* [DATA TO PROCESS]:
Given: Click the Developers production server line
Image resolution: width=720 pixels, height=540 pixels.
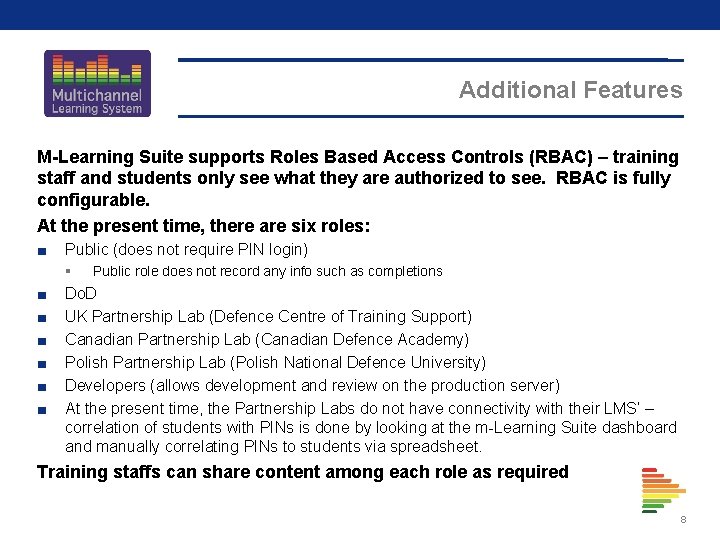Looking at the screenshot, I should click(313, 385).
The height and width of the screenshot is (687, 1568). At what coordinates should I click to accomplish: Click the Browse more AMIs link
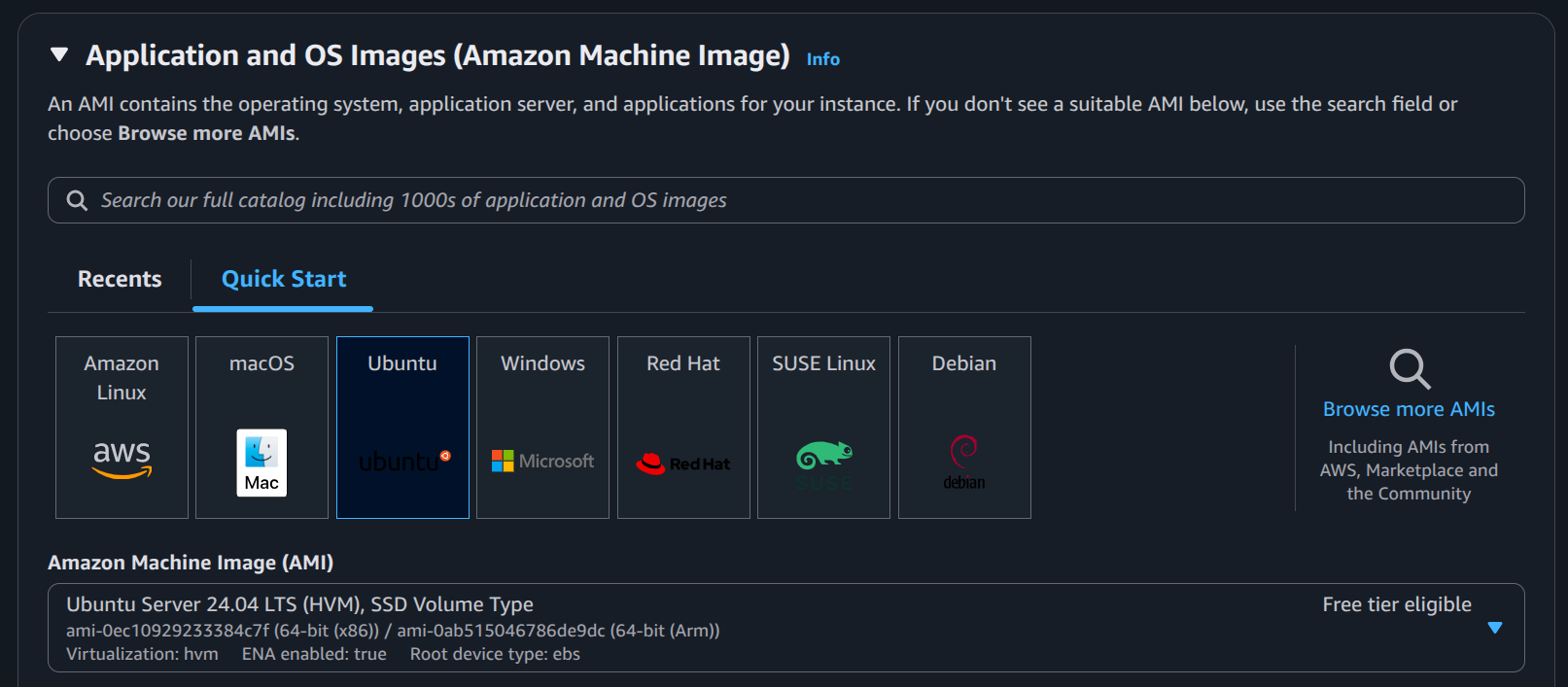click(1409, 409)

* [DESCRIPTION OF THE TASK]:
Each line from the one that holds "Image resolution: width=720" through the final line of the data must be retyped exactly; the pictures must not appear.

* [ANSWER SECTION]:
Image resolution: width=720 pixels, height=540 pixels.
Looking at the screenshot, I should click(313, 385).
The height and width of the screenshot is (687, 1568). At what coordinates should I click to accomplish: Click the Browse more AMIs link
click(1409, 409)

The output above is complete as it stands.